Stellungnahme der JEB Berlin-Brandenburg zum Ausgang der US-Wahl 2016

Berlin, 9. November 2016

Was vor einigen Monaten noch als unmöglich erschien, ist nun Gewissheit geworden. Donald Trump wird der 45. Präsident der Vereinigten Staaten von Amerika.
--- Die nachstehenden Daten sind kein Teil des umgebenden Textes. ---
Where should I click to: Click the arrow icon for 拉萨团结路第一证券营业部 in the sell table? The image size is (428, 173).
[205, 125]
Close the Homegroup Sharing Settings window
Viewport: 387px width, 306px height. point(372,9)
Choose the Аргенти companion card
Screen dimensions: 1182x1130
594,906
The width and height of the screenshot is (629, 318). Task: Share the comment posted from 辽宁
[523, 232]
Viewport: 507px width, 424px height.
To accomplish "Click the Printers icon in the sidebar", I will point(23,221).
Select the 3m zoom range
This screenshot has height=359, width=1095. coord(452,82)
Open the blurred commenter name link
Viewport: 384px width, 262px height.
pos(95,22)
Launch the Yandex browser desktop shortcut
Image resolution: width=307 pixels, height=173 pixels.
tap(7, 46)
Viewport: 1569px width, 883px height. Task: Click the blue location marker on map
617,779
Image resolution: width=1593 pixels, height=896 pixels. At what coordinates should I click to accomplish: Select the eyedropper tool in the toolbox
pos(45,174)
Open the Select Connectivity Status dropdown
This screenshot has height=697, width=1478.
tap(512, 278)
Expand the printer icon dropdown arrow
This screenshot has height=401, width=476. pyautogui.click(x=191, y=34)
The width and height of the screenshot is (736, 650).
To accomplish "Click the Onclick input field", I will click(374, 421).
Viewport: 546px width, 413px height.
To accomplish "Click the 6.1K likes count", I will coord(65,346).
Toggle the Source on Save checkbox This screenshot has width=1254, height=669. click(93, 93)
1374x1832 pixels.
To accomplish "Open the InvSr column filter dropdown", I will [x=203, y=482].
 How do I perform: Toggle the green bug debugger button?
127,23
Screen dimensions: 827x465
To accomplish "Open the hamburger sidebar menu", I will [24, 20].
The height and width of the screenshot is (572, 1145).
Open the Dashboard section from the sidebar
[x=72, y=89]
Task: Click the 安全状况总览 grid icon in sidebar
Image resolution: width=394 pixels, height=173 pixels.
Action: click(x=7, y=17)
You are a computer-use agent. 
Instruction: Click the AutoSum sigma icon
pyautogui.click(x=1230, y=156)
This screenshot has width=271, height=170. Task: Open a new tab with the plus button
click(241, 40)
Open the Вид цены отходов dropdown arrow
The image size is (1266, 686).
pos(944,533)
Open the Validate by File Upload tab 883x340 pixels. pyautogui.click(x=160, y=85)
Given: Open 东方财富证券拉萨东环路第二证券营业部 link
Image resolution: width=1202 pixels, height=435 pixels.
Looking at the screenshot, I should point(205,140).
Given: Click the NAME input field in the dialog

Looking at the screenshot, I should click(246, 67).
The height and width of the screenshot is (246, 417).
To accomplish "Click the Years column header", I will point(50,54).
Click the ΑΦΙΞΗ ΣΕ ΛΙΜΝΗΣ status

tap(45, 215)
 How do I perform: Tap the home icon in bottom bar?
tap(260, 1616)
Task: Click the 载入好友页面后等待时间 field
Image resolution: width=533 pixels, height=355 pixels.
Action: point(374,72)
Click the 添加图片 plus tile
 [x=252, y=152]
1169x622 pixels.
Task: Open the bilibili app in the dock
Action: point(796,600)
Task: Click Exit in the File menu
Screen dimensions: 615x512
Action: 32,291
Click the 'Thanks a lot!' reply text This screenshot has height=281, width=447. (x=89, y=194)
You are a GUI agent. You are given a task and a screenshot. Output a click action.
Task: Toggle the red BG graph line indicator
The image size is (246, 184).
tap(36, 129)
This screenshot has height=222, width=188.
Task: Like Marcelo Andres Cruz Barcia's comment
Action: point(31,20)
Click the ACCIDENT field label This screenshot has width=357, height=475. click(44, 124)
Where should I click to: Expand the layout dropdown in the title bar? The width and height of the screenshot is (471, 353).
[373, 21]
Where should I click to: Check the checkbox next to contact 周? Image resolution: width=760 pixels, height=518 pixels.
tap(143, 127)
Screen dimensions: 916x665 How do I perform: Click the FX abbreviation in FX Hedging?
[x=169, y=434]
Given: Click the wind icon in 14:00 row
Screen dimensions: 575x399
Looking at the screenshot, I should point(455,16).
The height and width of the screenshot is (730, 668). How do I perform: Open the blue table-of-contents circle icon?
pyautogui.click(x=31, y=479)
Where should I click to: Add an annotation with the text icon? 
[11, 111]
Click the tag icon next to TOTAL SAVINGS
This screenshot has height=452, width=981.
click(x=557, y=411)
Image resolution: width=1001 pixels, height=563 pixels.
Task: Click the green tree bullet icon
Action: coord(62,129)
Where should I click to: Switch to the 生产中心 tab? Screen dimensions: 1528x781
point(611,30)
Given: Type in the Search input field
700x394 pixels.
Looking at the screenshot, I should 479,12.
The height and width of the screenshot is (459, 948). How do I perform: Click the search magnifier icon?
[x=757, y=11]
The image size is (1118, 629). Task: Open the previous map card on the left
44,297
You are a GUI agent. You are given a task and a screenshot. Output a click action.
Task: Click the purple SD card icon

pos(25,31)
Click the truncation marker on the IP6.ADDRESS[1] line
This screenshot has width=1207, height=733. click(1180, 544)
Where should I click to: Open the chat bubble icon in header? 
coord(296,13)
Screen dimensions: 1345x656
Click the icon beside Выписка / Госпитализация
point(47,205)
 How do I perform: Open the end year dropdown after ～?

Nun bringt es wenig bis gar nichts die amerikanischen Wählerinnen und Wähler zu verunglimpflichen und zu beschimpfen, wie man nur ein solches Ergebnis herbeiführen konnte. Es gilt die Ursachen für dieses Ergebnis zu analysieren und daraus die geeigneten Schlüsse zu ziehen. Die amerikanische Gesellschaft ist zutiefst gespalten. Viele Amerikaner fühlen sich abgehängt und geben anderen Bevölkerungsgruppen dafür die Schuld. Positiv ist dabei zu sehen, dass Trump in seiner ersten Rede nach dem feststand, dass ihm der Wahlsieg nicht mehr zu nehmen war, betonte, dass er das Volk nun einen möchte, die Zeit der Spaltung nun vorbei sei und er der Präsident aller Amerikaner sein möchte. Angesichts der quasi ungefesselten Rhetorik im Wahlkampf, in dem er Frauen, Migranten, Behinderte und viele andere Menschengruppen immer wieder auf das tiefste beleidigt hat, wird das eine besondere Herausforderung, an der er zu messen sein wird.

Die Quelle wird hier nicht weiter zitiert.